START Input

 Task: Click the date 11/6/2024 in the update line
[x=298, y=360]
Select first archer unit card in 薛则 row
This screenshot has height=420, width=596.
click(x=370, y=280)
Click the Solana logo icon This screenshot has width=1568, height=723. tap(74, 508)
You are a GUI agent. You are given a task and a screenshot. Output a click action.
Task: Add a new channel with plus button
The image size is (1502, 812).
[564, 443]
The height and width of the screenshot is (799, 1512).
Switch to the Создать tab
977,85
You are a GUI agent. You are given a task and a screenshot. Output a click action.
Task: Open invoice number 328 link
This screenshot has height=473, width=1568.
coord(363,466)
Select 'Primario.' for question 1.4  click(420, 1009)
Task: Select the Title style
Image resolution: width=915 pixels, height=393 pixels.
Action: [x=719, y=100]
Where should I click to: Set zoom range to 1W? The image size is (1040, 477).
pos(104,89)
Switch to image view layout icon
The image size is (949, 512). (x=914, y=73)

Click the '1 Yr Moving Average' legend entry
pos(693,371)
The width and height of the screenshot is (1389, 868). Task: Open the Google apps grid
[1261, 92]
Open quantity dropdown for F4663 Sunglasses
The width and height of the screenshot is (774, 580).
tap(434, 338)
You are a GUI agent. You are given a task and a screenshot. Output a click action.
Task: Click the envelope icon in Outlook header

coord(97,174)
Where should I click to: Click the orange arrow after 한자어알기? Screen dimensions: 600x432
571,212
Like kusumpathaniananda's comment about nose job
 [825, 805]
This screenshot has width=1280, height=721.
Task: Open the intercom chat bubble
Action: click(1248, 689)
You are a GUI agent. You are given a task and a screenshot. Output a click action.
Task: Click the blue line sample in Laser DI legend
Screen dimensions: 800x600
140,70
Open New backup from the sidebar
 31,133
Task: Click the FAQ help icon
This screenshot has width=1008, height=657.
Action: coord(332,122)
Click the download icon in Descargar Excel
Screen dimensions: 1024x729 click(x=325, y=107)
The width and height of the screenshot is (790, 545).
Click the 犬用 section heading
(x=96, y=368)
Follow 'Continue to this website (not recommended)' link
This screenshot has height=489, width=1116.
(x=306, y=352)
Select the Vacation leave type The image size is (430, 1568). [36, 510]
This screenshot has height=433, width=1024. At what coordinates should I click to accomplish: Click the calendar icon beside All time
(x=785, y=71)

END Input

■ Task details:
Write out every entry once more, precisely as it stands.

■ Reply to the task:
 Task: Click the date 11/6/2024 in the update line
[x=298, y=360]
Select first archer unit card in 薛则 row
This screenshot has height=420, width=596.
click(x=370, y=280)
Click the Solana logo icon This screenshot has width=1568, height=723. tap(74, 508)
You are a GUI agent. You are given a task and a screenshot. Output a click action.
Task: Add a new channel with plus button
The image size is (1502, 812).
[564, 443]
The height and width of the screenshot is (799, 1512).
Switch to the Создать tab
977,85
You are a GUI agent. You are given a task and a screenshot. Output a click action.
Task: Open invoice number 328 link
This screenshot has height=473, width=1568.
coord(363,466)
Select 'Primario.' for question 1.4  click(420, 1009)
Task: Select the Title style
Image resolution: width=915 pixels, height=393 pixels.
Action: [x=719, y=100]
Where should I click to: Set zoom range to 1W? The image size is (1040, 477).
pos(104,89)
Switch to image view layout icon
The image size is (949, 512). (x=914, y=73)

Click the '1 Yr Moving Average' legend entry
pos(693,371)
The width and height of the screenshot is (1389, 868). Task: Open the Google apps grid
[1261, 92]
Open quantity dropdown for F4663 Sunglasses
The width and height of the screenshot is (774, 580).
tap(434, 338)
You are a GUI agent. You are given a task and a screenshot. Output a click action.
Task: Click the envelope icon in Outlook header

coord(97,174)
Where should I click to: Click the orange arrow after 한자어알기? Screen dimensions: 600x432
571,212
Like kusumpathaniananda's comment about nose job
 [825, 805]
This screenshot has width=1280, height=721.
Task: Open the intercom chat bubble
Action: click(1248, 689)
You are a GUI agent. You are given a task and a screenshot. Output a click action.
Task: Click the blue line sample in Laser DI legend
Screen dimensions: 800x600
140,70
Open New backup from the sidebar
 31,133
Task: Click the FAQ help icon
This screenshot has width=1008, height=657.
Action: coord(332,122)
Click the download icon in Descargar Excel
Screen dimensions: 1024x729 click(x=325, y=107)
The width and height of the screenshot is (790, 545).
Click the 犬用 section heading
(x=96, y=368)
Follow 'Continue to this website (not recommended)' link
This screenshot has height=489, width=1116.
(x=306, y=352)
Select the Vacation leave type The image size is (430, 1568). [36, 510]
This screenshot has height=433, width=1024. At what coordinates should I click to accomplish: Click the calendar icon beside All time
(x=785, y=71)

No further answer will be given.